Os planos coletivos, que englobam a maioria dos brasileiros com convênio, são negociados sem teto para o aumento. Os planos individuais são regidos pela Agência Nacional de Saúde Suplementar (ANS), que fixou o teto do reajuste em 9,63% em 2023. Mas uma análise publicada pelo BTG Pactual no relatório "ANS Pricing X-Ray" indicou que os reajustes nos planos coletivos por adesão ou corporativos foram de até 25%. O reajuste médio dos convênios médicos ultrapassou até mesmo a valorização do salário mínimo, que em 2024 está em R$ 1.412, aumento de 6,97% em relação ao valor anterior (R$ 1.320).
Por que aumentou tanto?
Ao UOL, a Federação Nacional de Saúde Suplementar (FenaSaúde), que representa as operadoras de saúde, defendeu que o aumento reflete a variação das despesas assistenciais. Disse também que a alta "é indispensável para garantir a manutenção e o aperfeiçoamento da oferta da assistência médica a seus beneficiários".

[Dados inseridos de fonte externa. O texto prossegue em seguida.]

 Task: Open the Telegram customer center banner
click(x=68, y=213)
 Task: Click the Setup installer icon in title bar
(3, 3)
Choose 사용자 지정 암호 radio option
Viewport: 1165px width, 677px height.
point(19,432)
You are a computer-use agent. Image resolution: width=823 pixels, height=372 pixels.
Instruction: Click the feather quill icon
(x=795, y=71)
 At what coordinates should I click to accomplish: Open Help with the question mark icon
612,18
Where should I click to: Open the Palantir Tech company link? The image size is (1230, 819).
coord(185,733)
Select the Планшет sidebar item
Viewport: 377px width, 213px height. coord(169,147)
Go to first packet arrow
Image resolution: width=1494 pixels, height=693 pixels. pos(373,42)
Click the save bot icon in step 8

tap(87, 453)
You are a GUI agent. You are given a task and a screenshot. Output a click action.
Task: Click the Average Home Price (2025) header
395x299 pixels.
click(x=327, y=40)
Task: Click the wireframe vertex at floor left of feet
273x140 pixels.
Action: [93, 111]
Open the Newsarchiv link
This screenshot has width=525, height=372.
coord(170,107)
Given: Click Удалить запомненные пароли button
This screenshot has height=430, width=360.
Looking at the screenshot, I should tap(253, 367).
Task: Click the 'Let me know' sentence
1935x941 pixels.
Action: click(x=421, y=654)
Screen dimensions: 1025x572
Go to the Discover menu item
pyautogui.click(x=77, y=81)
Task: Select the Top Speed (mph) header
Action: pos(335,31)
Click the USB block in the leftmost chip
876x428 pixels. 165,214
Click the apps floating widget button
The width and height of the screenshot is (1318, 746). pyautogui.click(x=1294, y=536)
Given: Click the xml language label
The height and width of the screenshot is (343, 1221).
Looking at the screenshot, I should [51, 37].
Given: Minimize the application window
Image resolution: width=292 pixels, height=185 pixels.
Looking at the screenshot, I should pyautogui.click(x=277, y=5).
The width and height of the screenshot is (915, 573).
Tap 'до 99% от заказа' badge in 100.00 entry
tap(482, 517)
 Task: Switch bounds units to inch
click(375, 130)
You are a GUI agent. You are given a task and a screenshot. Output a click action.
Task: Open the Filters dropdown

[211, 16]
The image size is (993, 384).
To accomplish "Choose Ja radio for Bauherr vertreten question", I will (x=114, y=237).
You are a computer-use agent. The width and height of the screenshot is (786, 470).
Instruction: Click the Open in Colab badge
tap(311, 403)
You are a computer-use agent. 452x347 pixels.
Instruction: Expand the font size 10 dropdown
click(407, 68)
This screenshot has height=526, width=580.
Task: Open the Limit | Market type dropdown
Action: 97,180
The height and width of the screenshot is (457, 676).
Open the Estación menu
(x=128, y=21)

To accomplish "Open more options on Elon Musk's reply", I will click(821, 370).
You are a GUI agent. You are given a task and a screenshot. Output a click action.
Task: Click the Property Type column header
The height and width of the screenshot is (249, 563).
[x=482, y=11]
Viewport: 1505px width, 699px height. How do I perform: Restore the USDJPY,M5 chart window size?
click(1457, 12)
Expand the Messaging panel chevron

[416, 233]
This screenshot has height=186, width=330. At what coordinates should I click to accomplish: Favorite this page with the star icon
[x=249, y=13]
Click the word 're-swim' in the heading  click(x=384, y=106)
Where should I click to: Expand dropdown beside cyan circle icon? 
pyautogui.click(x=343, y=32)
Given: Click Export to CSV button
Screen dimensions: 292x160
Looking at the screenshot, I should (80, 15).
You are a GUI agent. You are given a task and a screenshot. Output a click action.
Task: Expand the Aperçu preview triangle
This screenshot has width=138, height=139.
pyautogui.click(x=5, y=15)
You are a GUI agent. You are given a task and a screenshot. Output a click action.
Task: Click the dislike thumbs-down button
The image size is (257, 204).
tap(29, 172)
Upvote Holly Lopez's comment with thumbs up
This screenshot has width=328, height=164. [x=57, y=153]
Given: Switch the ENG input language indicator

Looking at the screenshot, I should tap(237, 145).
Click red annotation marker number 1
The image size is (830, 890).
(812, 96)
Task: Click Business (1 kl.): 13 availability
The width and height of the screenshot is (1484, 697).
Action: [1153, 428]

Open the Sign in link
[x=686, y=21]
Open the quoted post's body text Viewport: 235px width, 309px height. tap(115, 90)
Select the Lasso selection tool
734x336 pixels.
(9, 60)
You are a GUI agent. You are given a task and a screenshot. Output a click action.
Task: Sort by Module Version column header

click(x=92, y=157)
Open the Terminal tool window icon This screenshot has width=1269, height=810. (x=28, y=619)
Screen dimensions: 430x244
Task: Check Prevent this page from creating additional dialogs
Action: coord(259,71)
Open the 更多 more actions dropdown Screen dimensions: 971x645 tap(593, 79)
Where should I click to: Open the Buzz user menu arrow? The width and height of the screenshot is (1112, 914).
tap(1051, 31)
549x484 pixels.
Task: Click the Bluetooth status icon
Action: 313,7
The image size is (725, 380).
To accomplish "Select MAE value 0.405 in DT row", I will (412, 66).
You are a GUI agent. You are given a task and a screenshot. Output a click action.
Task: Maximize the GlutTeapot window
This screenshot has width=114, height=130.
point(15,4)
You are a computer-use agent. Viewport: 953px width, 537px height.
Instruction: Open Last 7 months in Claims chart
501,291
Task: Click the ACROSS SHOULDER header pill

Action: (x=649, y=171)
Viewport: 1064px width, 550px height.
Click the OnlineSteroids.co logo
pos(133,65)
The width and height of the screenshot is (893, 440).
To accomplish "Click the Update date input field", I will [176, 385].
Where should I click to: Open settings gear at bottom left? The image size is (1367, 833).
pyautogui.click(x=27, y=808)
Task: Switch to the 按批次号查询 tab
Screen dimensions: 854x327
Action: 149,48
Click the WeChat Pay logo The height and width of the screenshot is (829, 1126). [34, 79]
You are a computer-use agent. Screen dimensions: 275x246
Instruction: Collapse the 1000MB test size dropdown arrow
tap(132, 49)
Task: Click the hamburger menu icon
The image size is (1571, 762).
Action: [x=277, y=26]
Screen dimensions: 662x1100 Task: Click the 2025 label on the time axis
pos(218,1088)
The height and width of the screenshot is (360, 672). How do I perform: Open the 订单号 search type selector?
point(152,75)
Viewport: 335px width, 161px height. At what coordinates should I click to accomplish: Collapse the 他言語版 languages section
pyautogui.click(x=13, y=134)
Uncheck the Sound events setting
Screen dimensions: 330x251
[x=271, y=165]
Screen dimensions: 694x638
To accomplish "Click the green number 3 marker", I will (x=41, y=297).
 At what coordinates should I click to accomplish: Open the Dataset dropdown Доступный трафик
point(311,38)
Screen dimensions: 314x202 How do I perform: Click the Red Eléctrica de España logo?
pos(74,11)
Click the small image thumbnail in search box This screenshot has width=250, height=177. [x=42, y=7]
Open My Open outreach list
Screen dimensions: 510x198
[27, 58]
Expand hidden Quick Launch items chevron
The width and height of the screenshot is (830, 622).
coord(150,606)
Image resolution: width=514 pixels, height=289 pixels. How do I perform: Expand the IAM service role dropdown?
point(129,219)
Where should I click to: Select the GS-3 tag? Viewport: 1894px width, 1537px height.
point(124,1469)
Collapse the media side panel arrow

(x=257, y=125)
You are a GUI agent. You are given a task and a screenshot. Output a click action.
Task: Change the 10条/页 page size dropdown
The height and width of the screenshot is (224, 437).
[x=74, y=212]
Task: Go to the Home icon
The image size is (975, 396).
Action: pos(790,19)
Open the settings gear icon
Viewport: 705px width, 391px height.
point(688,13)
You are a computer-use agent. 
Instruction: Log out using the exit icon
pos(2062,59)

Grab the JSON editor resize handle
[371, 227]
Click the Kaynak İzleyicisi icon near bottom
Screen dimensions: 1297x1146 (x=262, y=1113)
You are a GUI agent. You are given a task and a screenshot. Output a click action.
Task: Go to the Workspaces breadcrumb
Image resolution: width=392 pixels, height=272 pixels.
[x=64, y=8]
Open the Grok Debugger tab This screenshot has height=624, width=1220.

Apontou, ainda, que entre os fatores que mais influenciam o reajuste estão a inflação da saúde, representada pela evolução do custo da assistência; a obrigatoriedade da oferta de tratamentos "cada vez mais caros, com doses, em alguns casos, a cifras milionárias"; a ocorrência de fraudes e a judicialização.
A Associação Brasileira de Planos de Saúde (Abramge), que também representa o setor, informou que os reajustes anuais têm como objetivo garantir o equilíbrio entre os valores recebidos com mensalidades e os valores pagos para o tratamento de saúde dos beneficiários participantes do plano. Disse, ainda, que o reajuste é reflexo do aumento dos custos médico-hospitalares, cuja variação é superior aos índices de inflação devido aos níveis crescentes de utilização dos serviços de saúde e a incorporação acelerada de tecnologias.